Community Research and Development Information Service - CORDIS

Early diagnosis and decreased mortality of breast cancer

Breast cancer has become the leading cause of death among European women aged 35 – 65. EU-funded researchers developed portable, easy-to-use and cost-effective ultrasound technology that could change that for thousands of women.
Early diagnosis and decreased mortality of breast cancer
Breast cancer currently has a 40 % mortality rate meaning that for every 100,000 women with breast cancer, 40 000 will not survive.

A group of scientists was encouraged by closer analysis of the data. Patients with breast cancer detected before metastases (development of secondary cancers) have a much lower mortality rate compared to those with cancer detected after metastases (20 % versus 65 % mortality, respectively).

Given that early diagnosis is the key to increasing survival rates, the scientists initiated the MUST project to develop highly portable, easy-to-use, fully affordable multidimensional (three-dimensional, 3D) ultrasonic scanning technology.

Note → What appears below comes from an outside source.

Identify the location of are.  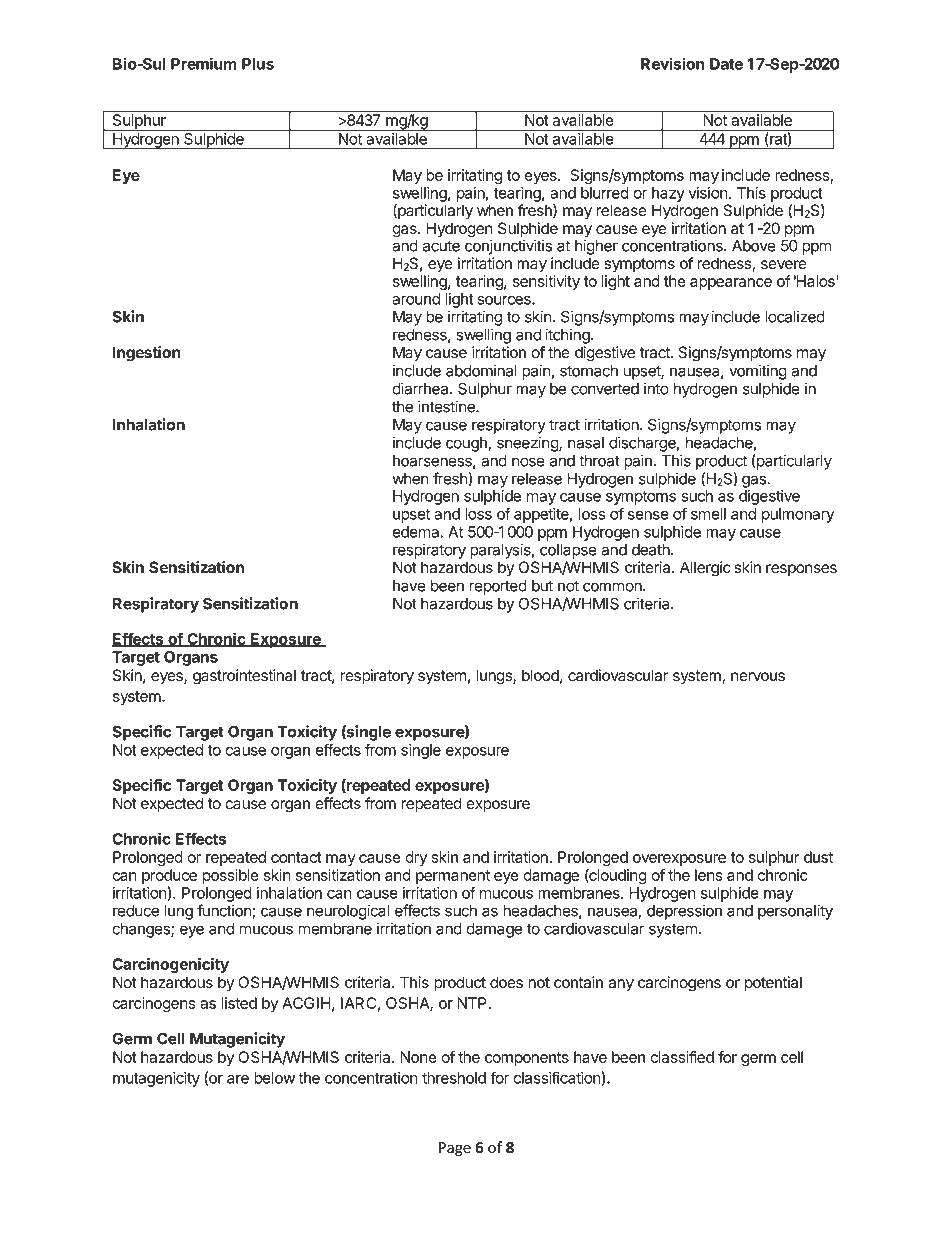
(238, 1079).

Ultrasound scans use high-frequency sound waves to image an internal part of the body. Most multidimensional scanning systems suffer from poor image resolution.

They typically consist of a set of sensors for data acquisition and complex, expensive computer hardware/software for data processing and construction of a 3D image from the raw data. Reconstruction of a 3D image directly from the raw data is costly and rarely employed.

Together with three research and technology development (RTD) partners, small and medium-sized enterprises (SMEs) from four EU Member States formed a technological and business consortium. They sought to develop cost-effective, high-resolution single-stage generation of 3D images directly from raw data.

The MUST team has formed a supply chain with the ability to get the developed technology to market, putting the power of ultrasound technology into the hands of people who need it throughout Europe and beyond.